04 July 2009

Checkpoints, again.

Three sobriety checkpoints, 15 hours total, at least 30 cops pulling down overtime pay to arrest and search, without probable cause, all the occupants of 163 vehicles.
Three drivers were arrested for DUI, representing 1.8% success, or 1 arrest every 5 hours — during the kickoff of a holiday weekend characterized as much by alcohol consumption as fireworks. Honestly, do those figures even remotely indicate something like a crime epidemic justifying a suspension of all these people's Constitutional protections?
Yeah, I know that SCOTUS has settled this issue. Chief Justice Rehnquist wrote the 6-3 opinion in Michigan State Police v. Sitz, 496 U.S. 444 (1990).
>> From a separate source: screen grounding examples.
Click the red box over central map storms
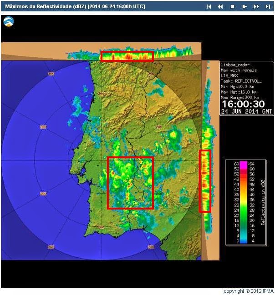 [130, 183]
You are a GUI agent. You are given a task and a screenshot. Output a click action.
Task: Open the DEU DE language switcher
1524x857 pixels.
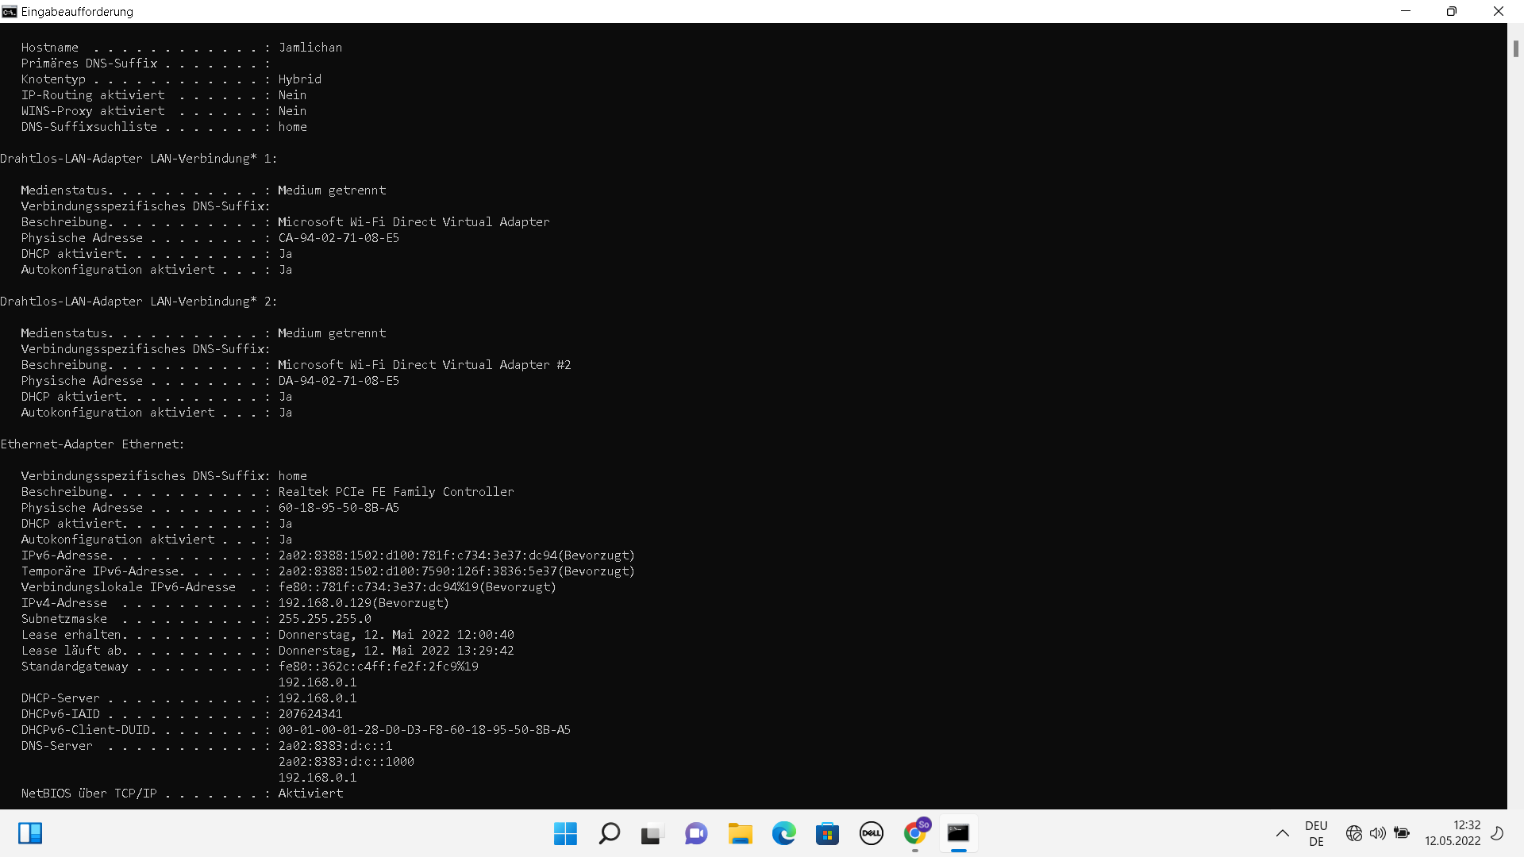point(1316,833)
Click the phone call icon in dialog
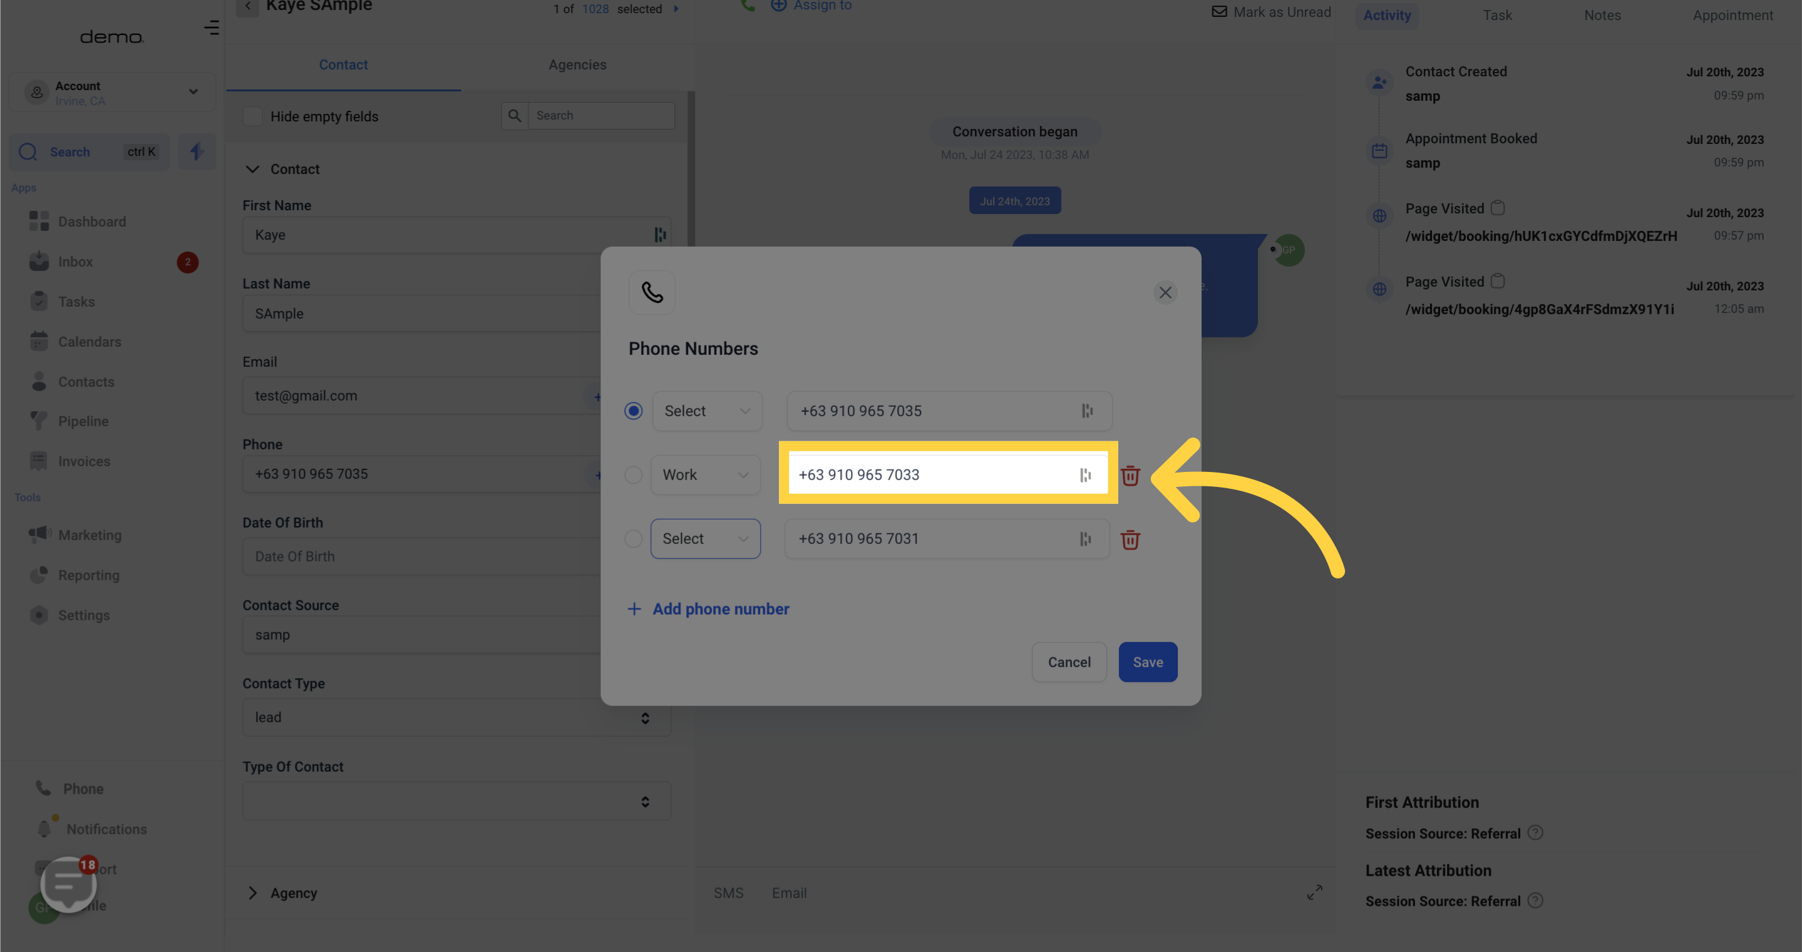1802x952 pixels. click(652, 290)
Here's the majority's argument:
1. The Fourth Amendment only protects citizens against unreasonable searches & seizures.
2. A sobriety checkpoint is indeed a seizure (i.e. arrest, in the sense of a "stop") and a search.
3. This search & seizure is not unreasonable because discovering drunk drivers constitutes a special need beyond the ordinary need for law enforcement.
4. The government's (law enforcement's) special need must be balanced against the citizen's expectation of privacy to determine whether it is practical to require a warrant or individualized suspicion.
5. The magnitude of the drunk driving problem is indisputable because the media reports that the slaughter is akin to battlefield-type levels.
6. Sobriety checkpoints are only slightly intrusive and citizens are unlikely to be frightened or annoyed by this kind of government intrusion.
7. We, as judges, are not the appropriate parties to determine what degree of success is adequate success justifying continuation of checkpoints — other authorities should decide that.
8. Sobriety checkpoints generally discover that 1- 1.5% of all drivers seized & searched at checkpoints are under the influence. In a different case, we decided it was okay that illegal alien checkpoints were successful .12% of the time.
9. Therefore, sobriety checkpoints are reasonable and do not offend the Fourth Amendment protection against random, warrantless, suspicionless search & seizure.
It was out of utter exasperation regarding their oppressive and intrusive government that the Founding Fathers committed treason against England to establish a new nation predicated on a restrained government in service of free citizens who were not mere subjects of a crown. So although Rehnquist is regarded as the godfather of the modern "judicial conservative," there really isn't a goddam thing about this argument that could remotely be considered "conservative."
A genuinely conservative judge would demand the government produce a overwhelming justification for encroaching on a citizen's life, liberty, and pursuit of happiness. A genuine conservative would presume that the government's violation of a citizen's Constitutional rights requires little short of a national emergency.
The Founding Fathers would have lined up to kick Rehnquist squarely in the balls for making that kind of "if the state wants to, it must be okay" argument.
As an American I don't even know how to call this kind of groveling toward authority — but it sure as shit ain't "conservative" in the sense of "traditional." I do know this: the violence that Chief Justice Rehnquist, his protege Chief Justice John Roberts, and the rest of their self-styled "conservative" ilk have done, and will continue to do to our Constitution will not be undone in my lifetime, if ever.

1 chimed in:

Rick i PV said...

Amen, brother! I thought I was the only one who noticed or cared about this emasculation of the Fourth Amendment.